Se comparer pour se consoler
Déterminer si le Canada a du retard dans le déploiement de la cinquième génération de son réseau mobile n’est pas une question facile à trancher. Tout dépend des pays auxquels on le compare.
Tejas Rao place la Corée du Sud, la Chine, le Japon et les États-Unis dans le peloton de tête de la course à la 5G. «Le Japon et les États-Unis misent beaucoup sur l’événementiel pour promouvoir cette technologie», mentionne-t-il.
Aux États-Unis, les stades de football qui sont dotés de la 5G offrent la possibilité aux spectateurs de visionner des reprises «multiangles» dignes du film La Matrice, ou encore de prendre une photo d’équipe avec des joueurs virtuels que l’on fait apparaître dans le portrait comme par magie.

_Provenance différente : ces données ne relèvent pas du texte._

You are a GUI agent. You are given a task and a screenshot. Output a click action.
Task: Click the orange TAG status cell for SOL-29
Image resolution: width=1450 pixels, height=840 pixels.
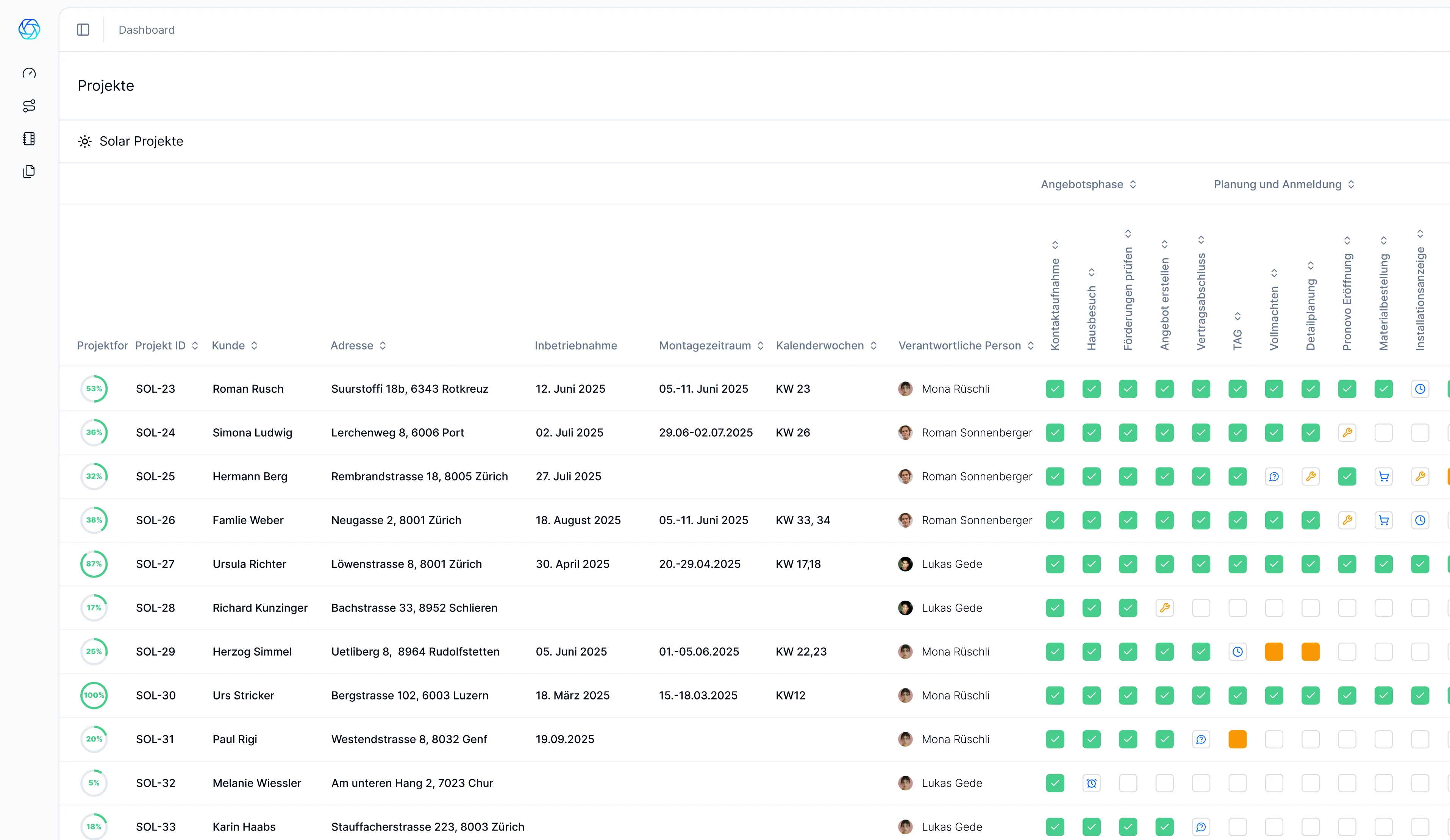click(x=1274, y=651)
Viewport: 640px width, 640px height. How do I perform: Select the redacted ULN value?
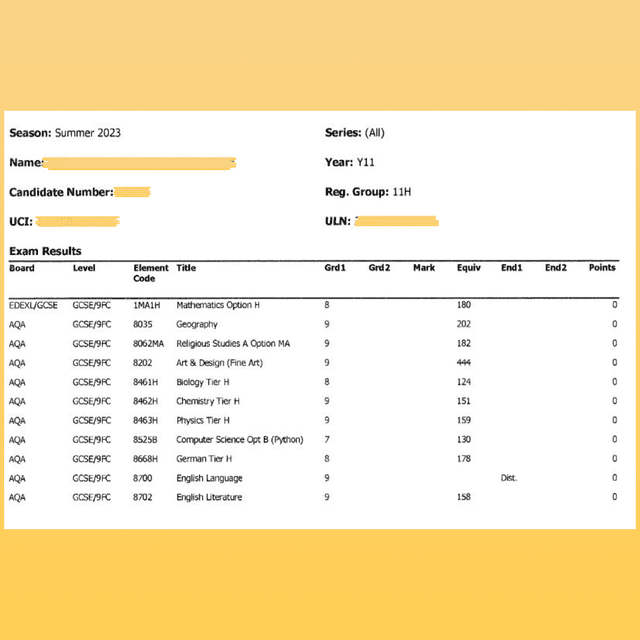(x=396, y=221)
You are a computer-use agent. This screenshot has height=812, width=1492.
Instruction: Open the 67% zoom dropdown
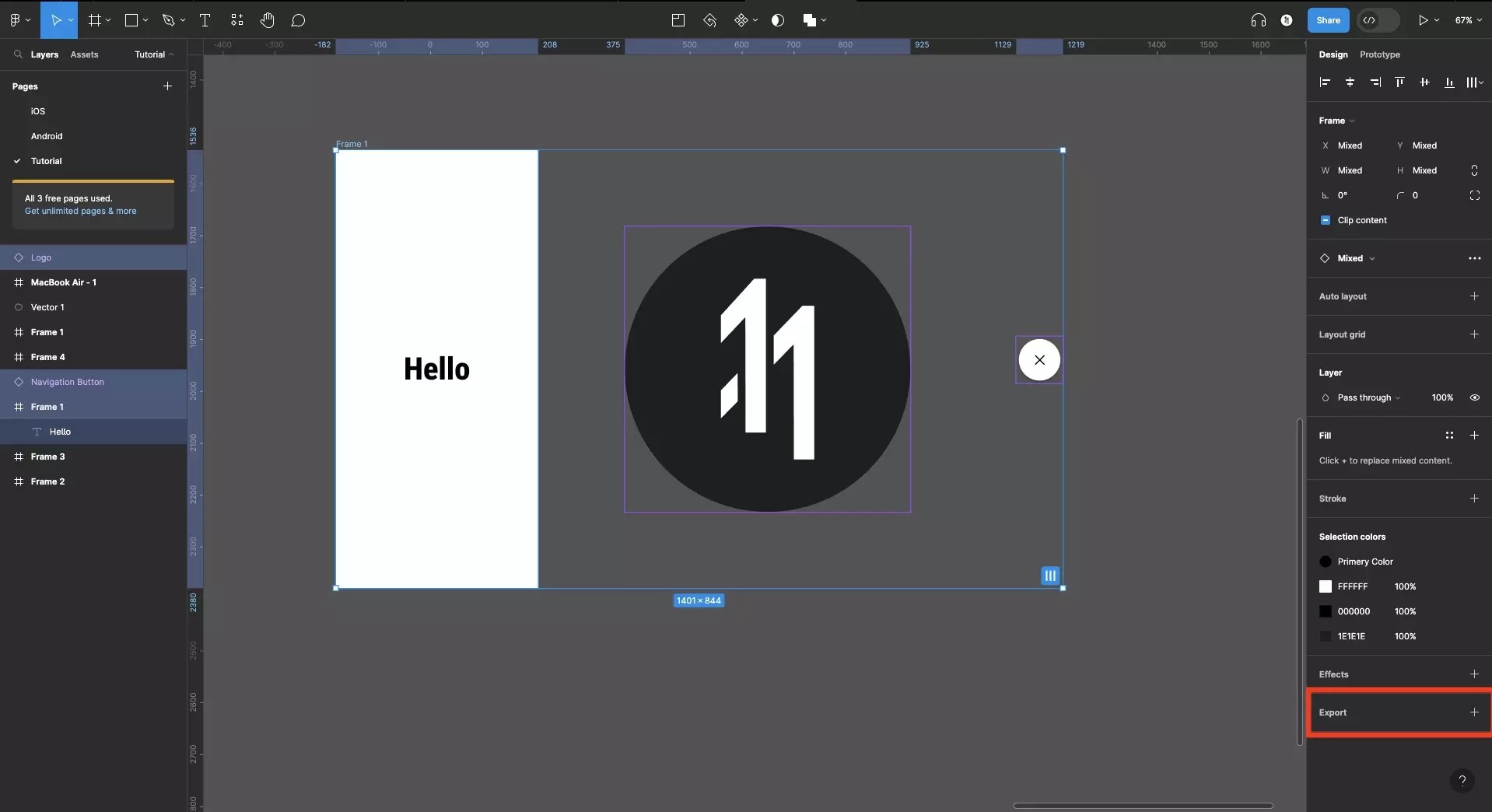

Quant au Japon, il devait tenir des Jeux olympiques «ultraconnectés» à Tokyo, où les spectateurs auraient pu voir en direct les résultats des compétitions en réalité augmentée.
Déjà, le Japon se démarque d’ailleurs par une stratégie d’attribution du spectre complètement différente de celle du Canada. Le gouvernement a choisi d’assigner – et non de vendre – des spectres aux quatre opérateurs principaux, en échange d’un engagement à déployer la technologie très rapidement.
Notons qu’à l’heure actuelle, aucun pays n’a atteint un taux d’adoption généralisée de la 5G au sein de la population ou dans ses applications industrielles. «Le cycle de vie pour amener un réseau à maturité est de cinq à sept ans», indique Tejas Rao. En effet, il existe plusieurs étapes à franchir : allouer les spectres, bâtir les réseaux, créer un standard de communication et fabriquer des appareils qui supportent la technologie.
«On doit voir cela dans une perspective à long terme, fait-il remarquer. À partir du moment où les spectres sont mis aux enchères et que l’on peut s’entendre sur le partage de certaines infrastructures entre les opérateurs, le Canada devrait pouvoir tirer son épingle du jeu.»
En fin de compte, le déploiement de la 5G ressemble moins à un sprint qu’à un marathon.